1.
En la nouvelle Disecado (Sexto Piso, 2011), Mario Bellatín realiza un ejercicio de escritura para desembarazarse de la escritura, pero también del yo. Así, gracias a un desdoblamiento, huye la conciencia hacia un lugar improbable, y la personalidad se disgrega en la escritura, gracias a la imaginación, la hipótesis y el cuestionamiento de la obra propia (desde el más allá de una muerte incierta). El narrador del libro es, en principio, el autor, pero también lo es esa posibilidad de sí mismo que se le aparece en la habitación, a los pies de la cama (y por causa de los efectos secundarios de los medicamentos que toma para el asma), tendido, en una cierta noche de otoño: el autor Mario Bellatín. Una «especie de persona aparecida de la nada» (p. 12). Y que habla sin cesar.
Pronto el narrador comienza a llamar al autor Mario Bellatín «¿Mi yo?» y nos dice que al verdadero «¿Mi Yo?» nunca lo conoció en persona (¿jamás se conoció verdaderamente a sí mismo? se pregunta el lector. Ajá, pues puede que no, que no verdaderamente). Esa aparición (un hombre bastante anciano, «como si hubiera seguido envejeciendo después de su muerte (p. 13)) no para de producir discurso y dictamina patrones (teoriza) sobre sus obras (las del propio Bellatín, claro). Y ello, quizá, porque «un escritor sólo puede apreciar en sus textos elementos distintos a los que accede cualquier lector» (p. 16). En definitiva, la idea de que un escritor es un lector/crítico privilegiado de su propia obra.
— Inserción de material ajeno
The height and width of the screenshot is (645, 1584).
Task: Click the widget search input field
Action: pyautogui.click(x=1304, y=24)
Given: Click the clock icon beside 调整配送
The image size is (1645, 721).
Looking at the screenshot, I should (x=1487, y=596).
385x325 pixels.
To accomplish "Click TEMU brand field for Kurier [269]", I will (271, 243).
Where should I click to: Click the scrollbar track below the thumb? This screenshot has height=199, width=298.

Piensa «¿MiYo?» que quizá una de las razones para su escritura era la «construcción de un mundo al cual debía pertenecer como único medio para lograr la existencia plena» (p. 17). Que así se creaba una suerte de protección contra el mundo sórdido y terrible que él mismo iba estableciendo con su obra. Porque, además, «la realidad no es más que un pálido reflejo del acto creativo» (p. 18). «¿MiYo?» le habla al narrador de los Sucesos de Escritura, del Congreso de Dobles de la Escritura Mexicana, de su indagación entre esos dos componentes disgregados: el autor y su obra (y precisamente Disecado es un intento por formalizar literariamente esa idea), y sus misterios:
«obras y autores se encuentran situados cada uno en espacios diferentes: alternos y contemporáneos, pero desfasados de una unión tal como la podrían percibir los demás» (p. 20).
Pero, por entre todas las cosas, una idea atraviesa Disecado: la de escribir sin escribir. Utilizar la mesa de escritura como refugio para hacer que disminuya la desesperación, y una vez ahí, escribir solo para continuar escribiendo. El escritor como una víctima de su propia escritura. La escritura como copia (y variación) de sí misma
[En esta obra Bellatín se reapropia de textos suyos anteriores]
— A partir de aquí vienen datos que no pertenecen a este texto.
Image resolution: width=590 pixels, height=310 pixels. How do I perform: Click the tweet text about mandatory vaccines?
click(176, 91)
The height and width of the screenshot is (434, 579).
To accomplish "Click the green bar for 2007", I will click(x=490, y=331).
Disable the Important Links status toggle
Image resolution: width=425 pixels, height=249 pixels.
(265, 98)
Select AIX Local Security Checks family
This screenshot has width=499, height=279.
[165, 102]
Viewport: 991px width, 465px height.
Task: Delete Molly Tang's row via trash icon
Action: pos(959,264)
La escritura entendida en su vertiente oracular: en tanto que profética deambulación hacia la nada.
En Disecado son importantes las tijeras que aparecen enmedio del texto y cercenan el discurso, creando vacíos, huecos de sentido. Son el modo de podar ese ente vivo que es, para Bellatín, la literatura, para que germine mejor. Para que, además, guarde la impronta de lo sagrado, lo natural, lo evolutivo. De ese mismo modo «¿Mi Yo?» desaparece del relato, convirtiéndose en «una hoja de papel vieja y arrugada» (p. 58) que finalmente deja que se cuele la luz a su través.
Dicho de otra manera: el autor se introduce en su propia obra para diluirse en ella.
2.
También en los desdoblamientos inciertos se fundamenta Lo que escucha la lluvia (Periférica, 2015), última novela del crítico literario y escritor Francisco Solano, de reciente publicación. Un texto en tres partes (aunque dividido en seis capítulos) que, al igual que la escritura bellatiniana, funciona preferencialmente al modo del síntoma (de la enfermedad de la escritura).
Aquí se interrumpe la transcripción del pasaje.